The brave or complacent guests remaining at the Bellefort Hotel were exhausted by the hot waters, the spa treatments and the recent tragedy. By the time I came downstairs, nobody was afoot. Even Mrs Leech had left her post. The grandfather clock having finished its ten chimes, everything was quiet the way only a winter night can be, not even birds or bugs rustling. I had bundled into my lace-up boots and woollen coat, mittens and a woollen hat and scarf. I stepped outside, careful to open and close the door soundlessly. It was a well-kept hotel and the door had been recently oiled. It would remain unlocked, I knew. There was so little crime in the English countryside, back then, between the wars. No doubt that was part of the reason so many of us expected a perfectly reasonable explanation for what had happened to the Marstons. Not to mention one thousand men to spare searching for a missing lady novelist.

Not that I knew this, yet, about how large the search had grown. The Leeches didn’t keep newspapers at the hotel unless guests requested them. Time at the spa was meant to be time away from the troubles of the world, Mrs Leech said.

My breath gusted out in front of me. The air felt wonderful. It reminded me that Christmas was approaching. When my sisters and I were little we used to wait outside together, staring up at the sky for a glimpse of Father Christmas before our mother bustled us off to bed. ‘If you girls are awake, he’ll pass our house right by.’ We’d eat chestnuts roasted over the fire and go to sleep with sticky fingers, smiles on our faces. It had been the time of year I most looked forward to, more than anything in the world, before summers in Ireland began, and Finbarr.

Just as his name formed in my mind he emerged from the shadows, hands in his pockets. I stepped forward and threw my arms around his neck. He hugged me back, three beats.
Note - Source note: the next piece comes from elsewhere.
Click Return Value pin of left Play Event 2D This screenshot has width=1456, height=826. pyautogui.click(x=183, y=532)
‘Walk with me,’ he said, in his hoarse, whispery voice.

I put my arm through his and we walked away from the hotel, down the road, into the kind of darkness that scarcely exists anymore. Electric lights weren’t yet a matter of course out here in the country, and cars didn’t often rattle down the road after dark. We had gone a little way when a dog ran out to menace us. Finbarr kneeled and within seconds the giant beast – half collie, half something monstrous – was in his lap, getting his white mane ruffled, shaggy tail wagging joyfully. We continued walking and the dog followed us a while, until Finbarr commanded, ‘Go home.’ The dog lowered his ears, dejected but obedient, and trotted off in the direction from which he’d come.

‘Have you got a dog of your own now?’ I asked.
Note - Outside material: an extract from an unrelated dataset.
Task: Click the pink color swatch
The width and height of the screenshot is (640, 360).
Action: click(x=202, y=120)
The question couldn’t help but burgeon with memories of Alby, so that’s how Finbarr answered it. He told me the man who’d bought Alby had joined the IRA. He used the dog to deliver explosives to an RIC barracks and Alby had been blown to bits along with his target. ‘Remember how I taught him to crouch so still and not move for anything, no matter what? That was the death of him, Nan. I swear I’ll never train another dog so well.’